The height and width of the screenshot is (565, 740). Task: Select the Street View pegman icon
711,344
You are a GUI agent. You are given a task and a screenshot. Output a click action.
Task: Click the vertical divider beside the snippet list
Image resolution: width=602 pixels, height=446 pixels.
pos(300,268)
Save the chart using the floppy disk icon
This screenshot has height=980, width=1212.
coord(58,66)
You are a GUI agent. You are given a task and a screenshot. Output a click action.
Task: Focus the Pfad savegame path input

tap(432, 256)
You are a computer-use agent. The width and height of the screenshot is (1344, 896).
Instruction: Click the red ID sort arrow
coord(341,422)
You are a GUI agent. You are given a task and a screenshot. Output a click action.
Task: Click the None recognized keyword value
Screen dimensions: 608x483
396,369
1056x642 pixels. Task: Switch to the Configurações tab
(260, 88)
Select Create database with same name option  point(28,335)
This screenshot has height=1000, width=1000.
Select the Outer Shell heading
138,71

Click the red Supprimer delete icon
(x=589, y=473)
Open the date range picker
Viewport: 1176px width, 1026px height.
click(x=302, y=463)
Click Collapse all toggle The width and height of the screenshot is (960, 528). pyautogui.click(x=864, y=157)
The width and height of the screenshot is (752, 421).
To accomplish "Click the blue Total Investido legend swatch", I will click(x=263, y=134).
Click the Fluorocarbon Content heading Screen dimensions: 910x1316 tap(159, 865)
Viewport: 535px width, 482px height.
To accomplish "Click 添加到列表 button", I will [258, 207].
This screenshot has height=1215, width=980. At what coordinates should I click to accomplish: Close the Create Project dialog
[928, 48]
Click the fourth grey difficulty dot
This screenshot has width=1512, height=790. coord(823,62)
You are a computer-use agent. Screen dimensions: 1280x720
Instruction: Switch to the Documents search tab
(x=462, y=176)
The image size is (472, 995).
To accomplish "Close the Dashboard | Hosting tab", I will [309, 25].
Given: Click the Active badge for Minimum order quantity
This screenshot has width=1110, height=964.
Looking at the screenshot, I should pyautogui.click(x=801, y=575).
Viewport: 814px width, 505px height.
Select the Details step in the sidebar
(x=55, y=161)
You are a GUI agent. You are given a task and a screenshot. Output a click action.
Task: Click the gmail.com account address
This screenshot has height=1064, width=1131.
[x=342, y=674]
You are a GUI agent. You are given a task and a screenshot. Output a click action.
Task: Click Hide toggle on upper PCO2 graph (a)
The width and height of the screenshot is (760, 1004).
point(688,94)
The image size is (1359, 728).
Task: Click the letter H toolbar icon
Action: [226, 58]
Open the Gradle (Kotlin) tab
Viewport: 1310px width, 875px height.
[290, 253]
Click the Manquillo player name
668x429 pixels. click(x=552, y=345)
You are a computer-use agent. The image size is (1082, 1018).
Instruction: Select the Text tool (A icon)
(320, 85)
* * *
• **Task prompt**
Retype the entries above exactly, but only from the line containing "This screenshot has width=1110, height=964." through the line containing "Task: Click the gmail.com account address", both included.

• **Answer section**
This screenshot has width=1110, height=964.
Looking at the screenshot, I should pyautogui.click(x=801, y=575).
Viewport: 814px width, 505px height.
Select the Details step in the sidebar
(x=55, y=161)
You are a GUI agent. You are given a task and a screenshot. Output a click action.
Task: Click the gmail.com account address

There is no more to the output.